WRITTEN EXERCISE 1 ::
In the policy search passage below, what does p_0(s_0) stand for?
WRITTEN EXERCISE 2 ::
The policy search passage below gives a formula for how likely a trajectory is, marked (6). List each factor multiplied together on the right-hand side of that formula, and say what each one is.
### DOCUMENT PASSAGE ###
Policy search methods directly learn to estimate the policy $$\pi_\theta$$ with a parameterized function estimator. The goal of the neural network is to maximize an objective function representing the return (sum of rewards, noted $$R(\tau)$$ for simplicity) of the trajectories $$\tau = (s_0, a_0, s_1, a_1, \ldots, s_T, a_T)$$ selected by the policy $$\pi_\theta$$:

$J(\theta) = \mathbb{E}_{\tau \sim \rho_\theta}[R(\tau)] = \mathbb{E}_{\tau \sim \rho_\theta}[\sum_{t=0}^T \gamma^t \, r(s_t, a_t, s_{t+1}) ]$

To maximize this objective function, the policy $$\pi_\theta$$ should only generate trajectories $$\tau$$ associated with high returns $$R(\tau)$$ and avoid those with low return, which is exactly what we want.

The objective function uses the mathematical expectation of the return over all possible trajectories. The likelihood that a trajectory is generated by the policy $$\pi_\theta$$ is noted $$\rho_\theta(\tau)$$ and given by:

$\rho_\theta(\tau) = p_\theta(s_0, a_0, \ldots, s_T, a_T) = p_0 (s_0) \, \prod_{t=0}^T \pi_\theta(s_t, a_t) p(s_{t+1} | s_t, a_t) \qquad(6)$

$$p_0 (s_0)$$ is the initial probability of starting in $$s_0$$ (independent from the policy) and $$p(s_{t+1} | s_t, a_t)$$ is the transition probability defining the MDP. Having the probability distribution of the trajectories, we can expand the mathematical expectation in the objective function:

$J(\theta) = \int_\tau \rho_\theta (\tau) \, R(\tau) \, d\tau$

Monte-Carlo sampling could be used to estimate the objective function. One basically would have to sample multiple trajectories $$\{\tau_i\}$$ and average the obtained returns:

$J(\theta) \approx \frac{1}{N} \, \sum_{i=1}^N R(\tau_i)$

However, this approach would suffer from several problems:

1. The trajectory space is extremely huge, so one would need a lot of sampled trajectories to have a correct estimate of the objective function (high variance).
### DATA SHOWN ###
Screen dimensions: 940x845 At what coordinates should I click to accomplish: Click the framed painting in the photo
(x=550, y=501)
###
### DATA SHOWN ###
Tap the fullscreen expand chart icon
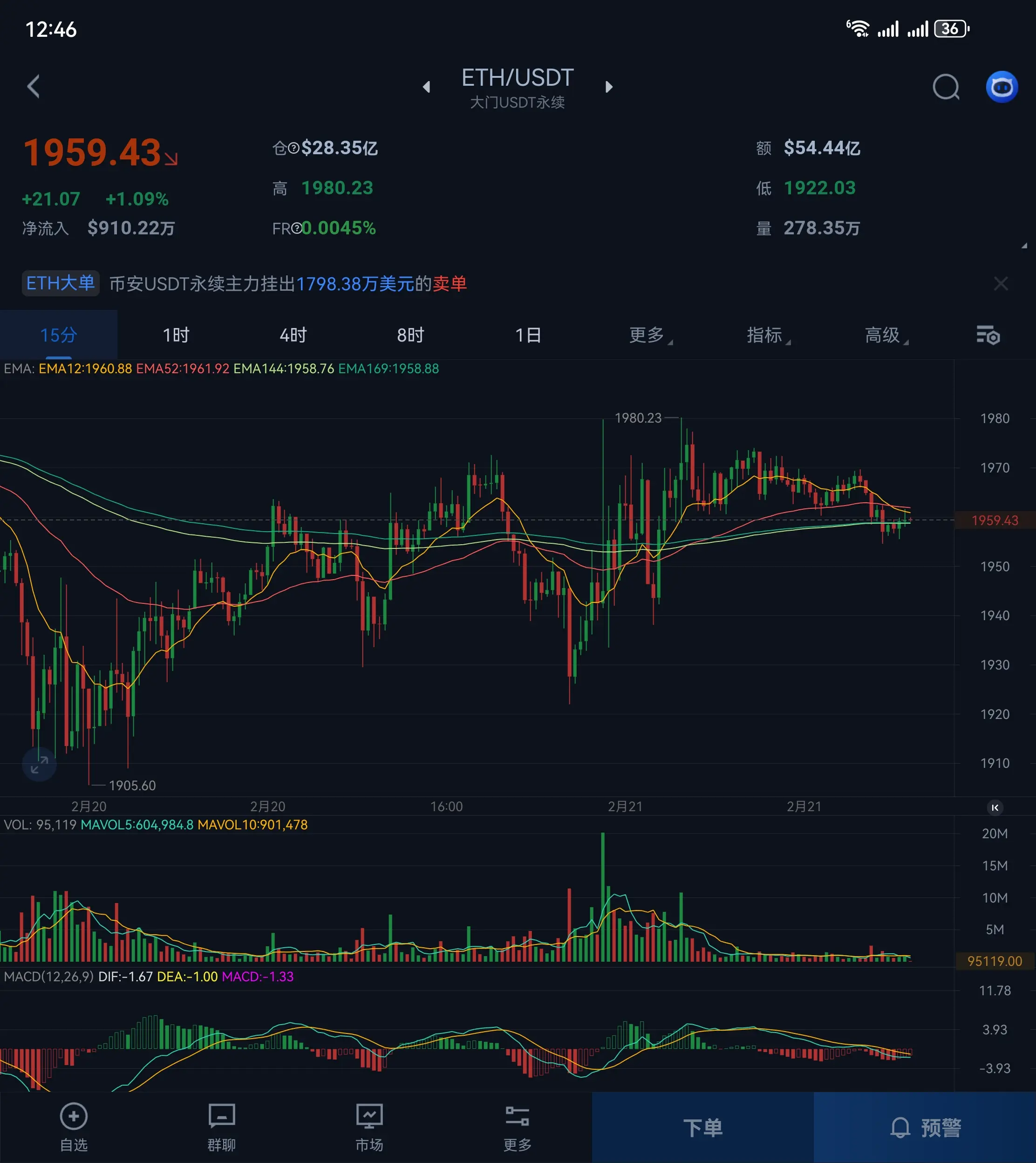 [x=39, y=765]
###
CORRECT RESULT 1 ::
The initial probability of starting in s_0, which is independent from the policy.

CORRECT RESULT 2 ::
- p_0(s_0): the initial probability of starting in s_0
- π_θ(s_t, a_t): the policy
- p(s_{t+1} | s_t, a_t): the transition probability that defines the MDP